Collected data
Content starts
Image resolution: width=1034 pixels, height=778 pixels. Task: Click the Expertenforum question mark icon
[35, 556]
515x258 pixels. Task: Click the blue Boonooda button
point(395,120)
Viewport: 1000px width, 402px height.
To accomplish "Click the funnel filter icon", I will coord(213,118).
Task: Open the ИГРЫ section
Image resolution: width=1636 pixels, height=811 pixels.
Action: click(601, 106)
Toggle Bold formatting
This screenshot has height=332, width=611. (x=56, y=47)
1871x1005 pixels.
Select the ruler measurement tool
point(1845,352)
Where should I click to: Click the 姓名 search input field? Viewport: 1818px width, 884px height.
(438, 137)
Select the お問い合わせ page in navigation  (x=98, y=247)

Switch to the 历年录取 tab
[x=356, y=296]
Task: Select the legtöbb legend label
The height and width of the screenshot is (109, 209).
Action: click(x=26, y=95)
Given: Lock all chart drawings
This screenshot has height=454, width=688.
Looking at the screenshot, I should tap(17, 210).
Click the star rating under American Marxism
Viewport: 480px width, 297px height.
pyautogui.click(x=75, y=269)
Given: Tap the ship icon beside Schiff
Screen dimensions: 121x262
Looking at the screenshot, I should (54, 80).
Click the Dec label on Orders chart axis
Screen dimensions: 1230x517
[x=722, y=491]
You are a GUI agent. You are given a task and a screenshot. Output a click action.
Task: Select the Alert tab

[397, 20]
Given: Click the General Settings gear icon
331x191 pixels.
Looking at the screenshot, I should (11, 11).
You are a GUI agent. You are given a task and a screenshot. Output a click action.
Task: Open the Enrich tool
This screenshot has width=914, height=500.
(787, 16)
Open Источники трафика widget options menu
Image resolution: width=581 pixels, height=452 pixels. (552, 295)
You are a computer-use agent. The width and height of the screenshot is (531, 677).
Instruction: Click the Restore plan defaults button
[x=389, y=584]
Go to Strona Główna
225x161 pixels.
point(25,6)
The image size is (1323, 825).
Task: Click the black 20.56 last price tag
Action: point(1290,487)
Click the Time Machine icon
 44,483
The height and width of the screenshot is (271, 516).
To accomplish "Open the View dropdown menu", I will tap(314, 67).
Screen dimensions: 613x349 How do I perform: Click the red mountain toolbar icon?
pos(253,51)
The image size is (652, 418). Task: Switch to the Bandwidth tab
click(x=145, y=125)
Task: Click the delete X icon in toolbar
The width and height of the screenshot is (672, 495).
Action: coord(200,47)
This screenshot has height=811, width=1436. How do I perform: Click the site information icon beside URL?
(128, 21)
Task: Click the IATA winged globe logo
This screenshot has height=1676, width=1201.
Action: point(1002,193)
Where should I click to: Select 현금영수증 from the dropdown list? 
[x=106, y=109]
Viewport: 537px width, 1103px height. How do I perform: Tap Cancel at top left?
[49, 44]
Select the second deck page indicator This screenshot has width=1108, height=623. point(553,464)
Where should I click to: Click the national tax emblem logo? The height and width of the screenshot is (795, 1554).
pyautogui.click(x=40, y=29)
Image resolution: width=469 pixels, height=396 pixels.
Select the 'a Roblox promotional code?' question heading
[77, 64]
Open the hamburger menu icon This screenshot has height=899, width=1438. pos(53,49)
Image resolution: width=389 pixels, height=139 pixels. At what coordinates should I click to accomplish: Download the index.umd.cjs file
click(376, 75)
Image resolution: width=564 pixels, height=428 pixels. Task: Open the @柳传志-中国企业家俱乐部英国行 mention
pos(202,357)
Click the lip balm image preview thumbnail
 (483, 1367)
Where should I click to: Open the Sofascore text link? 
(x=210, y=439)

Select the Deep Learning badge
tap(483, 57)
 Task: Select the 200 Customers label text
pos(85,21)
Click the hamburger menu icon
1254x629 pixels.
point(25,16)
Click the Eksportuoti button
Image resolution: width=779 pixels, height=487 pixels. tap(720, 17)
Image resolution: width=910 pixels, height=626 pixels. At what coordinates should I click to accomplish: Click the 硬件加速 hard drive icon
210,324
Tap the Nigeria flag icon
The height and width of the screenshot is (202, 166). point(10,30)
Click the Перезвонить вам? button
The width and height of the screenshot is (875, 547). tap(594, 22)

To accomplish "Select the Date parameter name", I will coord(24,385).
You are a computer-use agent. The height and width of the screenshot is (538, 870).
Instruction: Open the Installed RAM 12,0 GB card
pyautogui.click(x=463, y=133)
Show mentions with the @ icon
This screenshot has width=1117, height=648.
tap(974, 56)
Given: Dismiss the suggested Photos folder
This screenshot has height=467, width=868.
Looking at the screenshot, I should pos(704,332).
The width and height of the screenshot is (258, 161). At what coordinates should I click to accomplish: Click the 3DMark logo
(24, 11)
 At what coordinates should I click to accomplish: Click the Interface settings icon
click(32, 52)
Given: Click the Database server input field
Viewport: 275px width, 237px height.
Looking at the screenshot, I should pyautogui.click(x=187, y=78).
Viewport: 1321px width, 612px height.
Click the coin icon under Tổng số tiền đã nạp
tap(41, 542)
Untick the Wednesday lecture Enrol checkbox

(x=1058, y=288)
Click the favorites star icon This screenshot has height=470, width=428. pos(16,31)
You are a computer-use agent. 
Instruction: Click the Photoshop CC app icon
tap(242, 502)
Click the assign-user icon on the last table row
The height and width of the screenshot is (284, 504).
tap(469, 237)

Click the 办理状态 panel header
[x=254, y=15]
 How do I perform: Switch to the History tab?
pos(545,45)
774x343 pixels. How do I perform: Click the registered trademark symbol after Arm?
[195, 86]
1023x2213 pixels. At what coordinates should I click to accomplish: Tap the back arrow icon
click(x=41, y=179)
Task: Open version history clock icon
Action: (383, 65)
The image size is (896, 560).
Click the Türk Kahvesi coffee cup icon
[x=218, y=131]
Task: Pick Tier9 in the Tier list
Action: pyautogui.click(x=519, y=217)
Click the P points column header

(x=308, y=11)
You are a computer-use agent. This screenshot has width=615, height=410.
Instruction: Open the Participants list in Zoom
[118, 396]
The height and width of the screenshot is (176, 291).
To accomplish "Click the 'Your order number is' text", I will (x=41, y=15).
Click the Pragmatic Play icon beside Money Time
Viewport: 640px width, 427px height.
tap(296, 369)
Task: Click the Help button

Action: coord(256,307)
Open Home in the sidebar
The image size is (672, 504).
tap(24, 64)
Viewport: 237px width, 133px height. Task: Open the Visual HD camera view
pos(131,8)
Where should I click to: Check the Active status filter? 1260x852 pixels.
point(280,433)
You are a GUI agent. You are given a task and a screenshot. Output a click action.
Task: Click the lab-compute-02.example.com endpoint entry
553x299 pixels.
Content ends
:: EXERCISE REQUIREMENTS ::
Copy out the records shown above, every one, exactly.

:: RESPONSE TO THIS TASK ::
Image resolution: width=1034 pixels, height=778 pixels. Task: Click the Expertenforum question mark icon
[35, 556]
515x258 pixels. Task: Click the blue Boonooda button
point(395,120)
Viewport: 1000px width, 402px height.
To accomplish "Click the funnel filter icon", I will coord(213,118).
Task: Open the ИГРЫ section
Image resolution: width=1636 pixels, height=811 pixels.
Action: click(601, 106)
Toggle Bold formatting
This screenshot has height=332, width=611. (x=56, y=47)
1871x1005 pixels.
Select the ruler measurement tool
point(1845,352)
Where should I click to: Click the 姓名 search input field? Viewport: 1818px width, 884px height.
(438, 137)
Select the お問い合わせ page in navigation  (x=98, y=247)

Switch to the 历年录取 tab
[x=356, y=296]
Task: Select the legtöbb legend label
The height and width of the screenshot is (109, 209).
Action: click(x=26, y=95)
Given: Lock all chart drawings
This screenshot has height=454, width=688.
Looking at the screenshot, I should tap(17, 210).
Click the star rating under American Marxism
Viewport: 480px width, 297px height.
pyautogui.click(x=75, y=269)
Given: Tap the ship icon beside Schiff
Screen dimensions: 121x262
Looking at the screenshot, I should (54, 80).
Click the Dec label on Orders chart axis
Screen dimensions: 1230x517
[x=722, y=491]
You are a GUI agent. You are given a task and a screenshot. Output a click action.
Task: Select the Alert tab

[397, 20]
Given: Click the General Settings gear icon
331x191 pixels.
Looking at the screenshot, I should (11, 11).
You are a GUI agent. You are given a task and a screenshot. Output a click action.
Task: Open the Enrich tool
This screenshot has width=914, height=500.
(787, 16)
Open Источники трафика widget options menu
Image resolution: width=581 pixels, height=452 pixels. (552, 295)
You are a computer-use agent. The width and height of the screenshot is (531, 677).
Instruction: Click the Restore plan defaults button
[x=389, y=584]
Go to Strona Główna
225x161 pixels.
point(25,6)
The image size is (1323, 825).
Task: Click the black 20.56 last price tag
Action: point(1290,487)
Click the Time Machine icon
 44,483
The height and width of the screenshot is (271, 516).
To accomplish "Open the View dropdown menu", I will tap(314, 67).
Screen dimensions: 613x349 How do I perform: Click the red mountain toolbar icon?
pos(253,51)
The image size is (652, 418). Task: Switch to the Bandwidth tab
click(x=145, y=125)
Task: Click the delete X icon in toolbar
The width and height of the screenshot is (672, 495).
Action: coord(200,47)
This screenshot has height=811, width=1436. How do I perform: Click the site information icon beside URL?
(128, 21)
Task: Click the IATA winged globe logo
This screenshot has height=1676, width=1201.
Action: point(1002,193)
Where should I click to: Select 현금영수증 from the dropdown list? 
[x=106, y=109]
Viewport: 537px width, 1103px height. How do I perform: Tap Cancel at top left?
[49, 44]
Select the second deck page indicator This screenshot has width=1108, height=623. point(553,464)
Where should I click to: Click the national tax emblem logo? The height and width of the screenshot is (795, 1554).
pyautogui.click(x=40, y=29)
Image resolution: width=469 pixels, height=396 pixels.
Select the 'a Roblox promotional code?' question heading
[77, 64]
Open the hamburger menu icon This screenshot has height=899, width=1438. pos(53,49)
Image resolution: width=389 pixels, height=139 pixels. At what coordinates should I click to accomplish: Download the index.umd.cjs file
click(376, 75)
Image resolution: width=564 pixels, height=428 pixels. Task: Open the @柳传志-中国企业家俱乐部英国行 mention
pos(202,357)
Click the lip balm image preview thumbnail
 (483, 1367)
Where should I click to: Open the Sofascore text link? 
(x=210, y=439)

Select the Deep Learning badge
tap(483, 57)
 Task: Select the 200 Customers label text
pos(85,21)
Click the hamburger menu icon
1254x629 pixels.
point(25,16)
Click the Eksportuoti button
Image resolution: width=779 pixels, height=487 pixels. tap(720, 17)
Image resolution: width=910 pixels, height=626 pixels. At what coordinates should I click to accomplish: Click the 硬件加速 hard drive icon
210,324
Tap the Nigeria flag icon
The height and width of the screenshot is (202, 166). point(10,30)
Click the Перезвонить вам? button
The width and height of the screenshot is (875, 547). tap(594, 22)

To accomplish "Select the Date parameter name", I will coord(24,385).
You are a computer-use agent. The height and width of the screenshot is (538, 870).
Instruction: Open the Installed RAM 12,0 GB card
pyautogui.click(x=463, y=133)
Show mentions with the @ icon
This screenshot has width=1117, height=648.
tap(974, 56)
Given: Dismiss the suggested Photos folder
This screenshot has height=467, width=868.
Looking at the screenshot, I should pos(704,332).
The width and height of the screenshot is (258, 161). At what coordinates should I click to accomplish: Click the 3DMark logo
(24, 11)
 At what coordinates should I click to accomplish: Click the Interface settings icon
click(32, 52)
Given: Click the Database server input field
Viewport: 275px width, 237px height.
Looking at the screenshot, I should pyautogui.click(x=187, y=78).
Viewport: 1321px width, 612px height.
Click the coin icon under Tổng số tiền đã nạp
tap(41, 542)
Untick the Wednesday lecture Enrol checkbox

(x=1058, y=288)
Click the favorites star icon This screenshot has height=470, width=428. pos(16,31)
You are a computer-use agent. 
Instruction: Click the Photoshop CC app icon
tap(242, 502)
Click the assign-user icon on the last table row
The height and width of the screenshot is (284, 504).
tap(469, 237)

Click the 办理状态 panel header
[x=254, y=15]
 How do I perform: Switch to the History tab?
pos(545,45)
774x343 pixels. How do I perform: Click the registered trademark symbol after Arm?
[195, 86]
1023x2213 pixels. At what coordinates should I click to accomplish: Tap the back arrow icon
click(x=41, y=179)
Task: Open version history clock icon
Action: (383, 65)
The image size is (896, 560).
Click the Türk Kahvesi coffee cup icon
[x=218, y=131]
Task: Pick Tier9 in the Tier list
Action: pyautogui.click(x=519, y=217)
Click the P points column header

(x=308, y=11)
You are a computer-use agent. This screenshot has width=615, height=410.
Instruction: Open the Participants list in Zoom
[118, 396]
The height and width of the screenshot is (176, 291).
To accomplish "Click the 'Your order number is' text", I will (x=41, y=15).
Click the Pragmatic Play icon beside Money Time
Viewport: 640px width, 427px height.
tap(296, 369)
Task: Click the Help button

Action: coord(256,307)
Open Home in the sidebar
The image size is (672, 504).
tap(24, 64)
Viewport: 237px width, 133px height. Task: Open the Visual HD camera view
pos(131,8)
Where should I click to: Check the Active status filter? 1260x852 pixels.
point(280,433)
You are a GUI agent. You are given a task and a screenshot. Output a click action.
Task: Click the lab-compute-02.example.com endpoint entry
553x299 pixels.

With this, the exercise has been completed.